*Page text*:
◆ ◆ ◆ ◆ ◆
At least two security personnel have been killed and seven others wounded after Pakistani Taliban fighters launched two separate attacks on security checkpoints in northwest Pakistan, officials say.
In Wednesday's first attack, a suicide bomber drove his explosives-filled car into a security checkpoint as fighters armed with guns stormed a nearby building in Shawa area of North Waziristan tribal district, killing two personnel, officials said.
The post is run jointly by the paramilitary Frontier Corps and tribal police and the adjacent building houses more than 40 security forces.
The umbrella Tehreek-e-Taliban Pakistan faction and al-Qaeda-linked fighters has led a bloody campaign against the Pakistani state in recent years, carrying out hundreds of attacks on security forces and government targets, concentrated largely in the northwest.
A local security official in Miranshah, the main town of North Waziristan tribal district and a hub of Taliban and al-Qaeda linked fighters, told AFP that the injured have been flown to nearby military hospitals.
Abu Baseer, a purported spokesman of little-known Taliban faction Ansarul Mujahideen, claimed responsibility for the attack.
He told AFP by telephone from an undisclosed location that the attack was in revenge for the death of Pakistani Taliban leader Hakimullah Mehsud, who was killed in a US drone strike in early November.
In a second attack in Swabi district, about 50km northwest of Islamabad, around a dozen fighters launched an attack at a police checkpoint before dawn on Wednesday, police said.
"The attack was successfully thwarted and four fighters were killed in the retaliatory fire by police," Sajjad Khan, district police chief, told AFP.
◆ ◆ ◆ ◆ ◆
*Dataset records*:

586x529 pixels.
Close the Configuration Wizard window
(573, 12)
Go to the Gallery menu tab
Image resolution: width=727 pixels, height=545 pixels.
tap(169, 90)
◆ ◆ ◆ ◆ ◆
*About this exercise*: Resume the news report on the Taliban attacks on checkpoints in northwest Pakistan, starting after its last sentence.

*Output of the task*:
Elsewhere in Pakistan, in a separate incident on Tuesday, a Shia Muslim university professor and his driver were killed in an apparent sectarian attack in Punjab province.
Syed Shabbir Hussain Shah, the director of student services at the University of Gujrat, was on his way to work when armed men on a motorcycle sprayed his car with bullets and sped off.
"He had barely turned the corner of his house when he was attacked," Amir Malik, a policeman, said.
"By the time the ambulance arrived, he and his driver were both dead."
The police officer confirmed that Shah belonged to the Shia sect that makes up a fifth of Pakistan's population and
has suffered a rising number of attacks in recent years.
Most of the attacks are the work of Sunni Muslim activists affiliated with banned groups such as the Taliban or
Lashkar-e-Jhangvi, which wants to drive all Shia Muslims out of Pakistan.
More than 800 Shia Muslims have been killed in targeted attacks in Pakistan since 2012, including about 400 this year, figures released by the Human Rights Watch organisation in November show.